XML Workflow, 2022-05-15

I’ve been on something of a hiatus for the last little while. I work in the social sector — the part of the provincial government that provides more or less direct support to vulnerable citizens — and the last couple years put unprecedented demand on us.

It’s been tiring.

In any case, I’m getting back to publishing, including the Echelon Reference Series. While on vacation last October I started refactoring my workflow to better accommodate some weird edge cases in the source data, and to make parsing more contextually aware.

This is a long and bumpy post, more for the benefit of the writer (to help order my thoughts) than for the reader (to understand what I’m doing).

Data Modeling Challenges

There are two primary drivers behind the current refactoring. Both are to make my engine more capable and sophisticated, hopefully without invalidating the data encoding I’ve done already.

Objects with Multiple References

The biggest challenge has to do with referencing objects. For instance, an archetype modifies a class and may be associated with a race. I had that well in hand, and could easily indicate the modified object and the associated object. There were a few exceptions (subdomains that could be applied to two domains, mostly) but I had a kludge to work around that.

Then I started seeing archetypes that apply to more than one class (monk and unchained monk, or barbarian and unchained barbarian, mostly). I could apply the same kludge as subdomains (duplicate the archetype) or come up with something else. Eh…

And then I started seeing associated references that were to modified objects. For example, there could be an archetype that modified a class and was associated with a ‘subrace’ (what we used to call a variant of the base race — drow and duergar were in several editions ‘subraces’ of elf and dwarf respectively).

This became a problem, because I had no good way to encode an association to a modified object. The way I was doing it, the references themselves became part of the object ID string, and while I’m sure I could come up with a kludge to get around it (special-case construction of IDs) I realized that it was only a matter of time before something would invalidate that as well.

Also, I hate special-case coding.

History of Object ID Construction

In my day job, we often use surrogate keys in our databases. These are numeric values that are created within the database to identify records and managed by the database. Lovely, works great, not really practical here because it’s either really hard to maintain or really time-consuming to rebuild as needed.

Basic IDs: I use ID strings made by concatenating key data. At its base, an ID is ‘type.name’: the sneak attack class feature has the ID ‘class-feature.sneak-attack’. This falls down in a few ways, most notably here because many classes have this feature.

IDs of Child Objects: One of the most common ID collisions is because multiple ‘parent objects’ have ‘child objects’ with the name name. Class features are a major example of this, with many classes having features such as ‘sneak attack’, ‘bonus feat’, ‘spells’, and so on. I started to append the ID of the parent object, if any. The rogue sneak attack class feature ID is now ‘class-feature.sneak-attack/class.rogue’.

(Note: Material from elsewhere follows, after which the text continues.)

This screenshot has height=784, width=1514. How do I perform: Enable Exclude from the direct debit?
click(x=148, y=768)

IDs of Same-Named Objects: Sometimes, two objects are defined of the same name and type, but otherwise with no relationship. Feats and spells are the most common cases here. I took to adding a suffix to the name of the objects, which got incorporated into the object ID. For instance, if two source documents have a feat, ‘Sneaky Bugger’, each might get an abbreviation of the source title or publisher name appended. Typically if both were third-party content they both get a suffix, if only one is and the other is Paizo, only the third-party object would get a suffix. In some cases Paizo had duplicates, in which case PRD would remain unchanged and the non-PRD version would get a suffix (if the definitions were consistent enough I would simply keep one and make the other a refcopy in source). In a small number of cases there were objects with the same name and type within the same source document (favored class options… they aren’t even named in the original source, I added names so I could differentiate them in text; oh how I dislike favored class options, the whole mechanic).

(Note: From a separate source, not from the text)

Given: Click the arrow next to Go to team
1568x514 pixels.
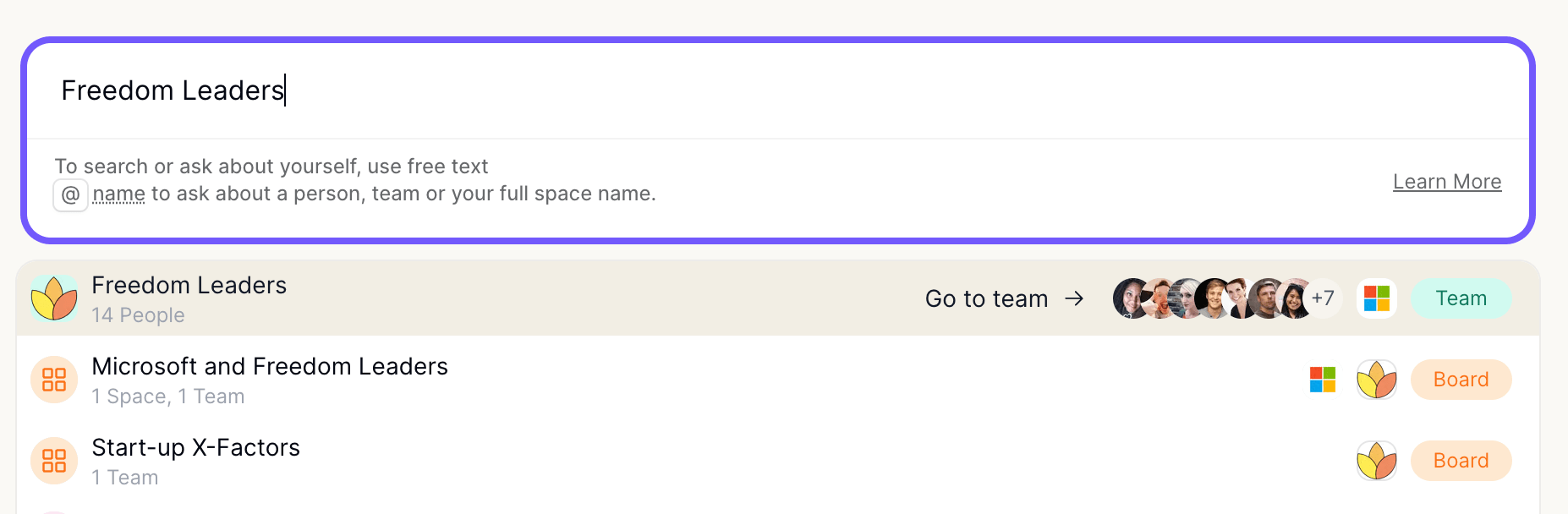Looking at the screenshot, I should tap(1074, 298).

IDs of Same-Named Modified Objects: It became valuable to me to be able to identify objects that modified other objects, and the objects they modified. That is, for an archetype it would be good to know what class it modified, and if relevant, the associated race. So many things are defined as “like that, but different in these ways”, and my object selection mechanisms were based on object IDs. I found it useful to append the modified object ID and associated object IDs to the object. If there are two sniper archetypes (for fighter and rogue), they could end up with object IDs of ‘archetype.sniper=class.fighter’ and ‘archetype.sniper=class.rogue’. For the sake of the example, let’s say there’s also a sniper ranger archetype is associated with the elf race; it gets the object ID ‘archetype.sniper=class.ranger!race.elf’. Yes, this is getting awkward… and then when we find out the sniper ranger archetype is associated with wood elves specifically, it might become… ‘archetype.sniper=class.ranger!subrace.wood-elf=race.elf’. I don’t really care about the length of the string, and it’s machine-generated anyway, but I didn’t have a way to encode that in my data files. (I probably could have done it by assigning orders of precedence to the IDs, but that makes them a little more brittle, and I still didn’t have a way to encode them in my input data, without setting them explicitly by hand. Not doing it.

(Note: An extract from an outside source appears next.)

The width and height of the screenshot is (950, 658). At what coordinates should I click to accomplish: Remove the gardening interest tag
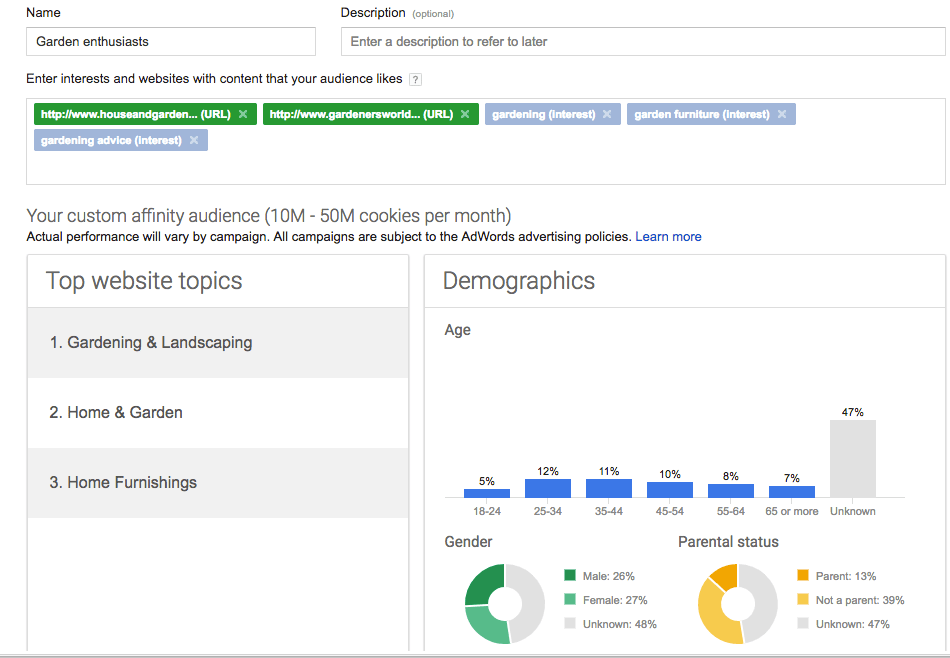click(x=606, y=113)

IDs of Objects Modifying Multiple Base Objects: Demon subdomain modifies the Chaos and Evil domains. I kludged around this for a while by just defining it twice (once for Chaos, once for Evil) because there weren’t that many examples. And then I started seeing more and more, with more complex objects doing the modifications. It was getting to be too much trouble to define this way. I could have tried allowing multiple reference IDs in the object ID (subdomain.demon=domain.chaos=domain.evil) but that was going to be a recipe for pain later, when trying to link to it. I could find ‘all domains associated with the Chaos domain’ still, but trying to write the ID correctly was going to be subject to error if I forgot one of the modified items.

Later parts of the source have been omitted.